O post que escrevi ontem a propósito da morte de José Hermano Saraiva destacou aspetos que se completam no que representou a sua vida como homem público: a enorme popularidade que colhia como comunicador, a forma como a maioria dos historiadores o não considerava um dos seus, a maneira como ainda assim contribuiu para uma valorização popular da História, sem esquecer o percurso como quadro do Estado Novo e defensor do legado de Salazar. Ficou no entanto por comentar um aspeto importante: o que determinou uma popularidade tão grande que agora, na hora do seu desaparecimento, tantas pessoas que não serão propriamente adeptas do anterior regime se indispõem com as críticas, mais do que legítimas, mais do que necessárias, que lhe são feitas?
Refiro um episódio que me foi narrado por X., também ele historiador e figura pública. Encontrava-se ambos, JHS e X. numa tipografia, por causa da edição de livros nos quais colaboravam, quando tocou o telemóvel do primeiro. Este atendeu e de repente, tapando o microfone, disse isto: «Ouça lá, ó X., como hoje é Dia dos Namorados os tipos da rádio querem que eu fale em direto sobre a efeméride, mas eu não percebo patavina do tema. Você sabe alguma coisa sobre a origem do São Valentim?» «Eu também não sei nada, rigorosamente nada!», respondeu X. Ao que JHS retorquiu: «Deixe lá, eu trato do assunto!» E começou imediatamente um arrazoado de longos minutos que deixou X. chocado com a ligeireza mas admirado com a verve. Começava assim: «Naquele tempo, viviam na Antiga Roma dois belos enamorados…», e por ali afora, com a capacidade inventiva e enfática que se reconhecia ao professor. Muito provavelmente já a ser seguido por milhares de fascinados ouvintes que julgavam seguir em direto a voz autorizada do passado.

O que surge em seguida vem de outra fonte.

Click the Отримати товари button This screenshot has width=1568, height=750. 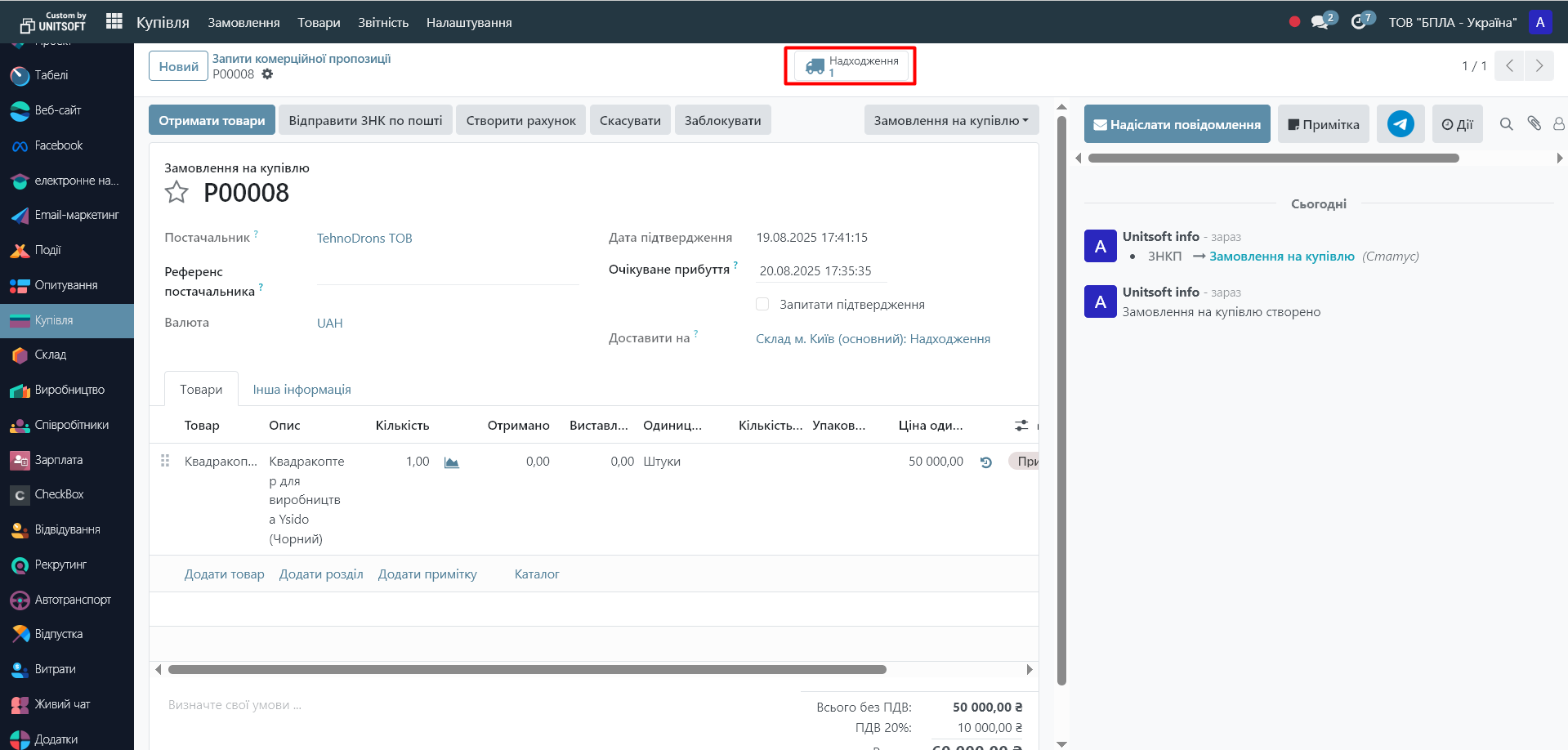tap(212, 120)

Este episódio destaca a capacidade de retórica e de efabulação que está na origem da enorme popularidade de JHS. Tinha um dom particular para a produção do romanesco, do maravilhoso e do quimérico do qual todos precisamos para nos sentirmos um pouco melhor com a vida. Muitos procuram obtê-lo através dos livros, do cinema, da viagem, mas a maioria contenta-se com uma história bem contada. E isso JHS sabia fazer muito bem. À sua maneira, claro: com a sua linguagem e os seus valores, sob uma perspetiva conservadora e respeitadora das hierarquias, sobretudo quando esta era facilmente enobrecida pela poeira do tempo. Mas fazia-o sem desfalecimento, com uma maestria fora do comum. E sabem que mais: muitas vezes, mesmo sabendo que tudo aquilo era inverosímil, inventado, delirante, marcado por uma conceção do passado que estava em condições de criticar, me deixei ficar preso à televisão, ouvindo aquelas fábulas como quem seguia um romance de aventuras. Todos gostamos que nos mintam se a mentira nos ajudar a romancear a vida. Se por instantes ela for o nosso ópio. Ainda que depois possamos acordar com uma valente dor de cabeça.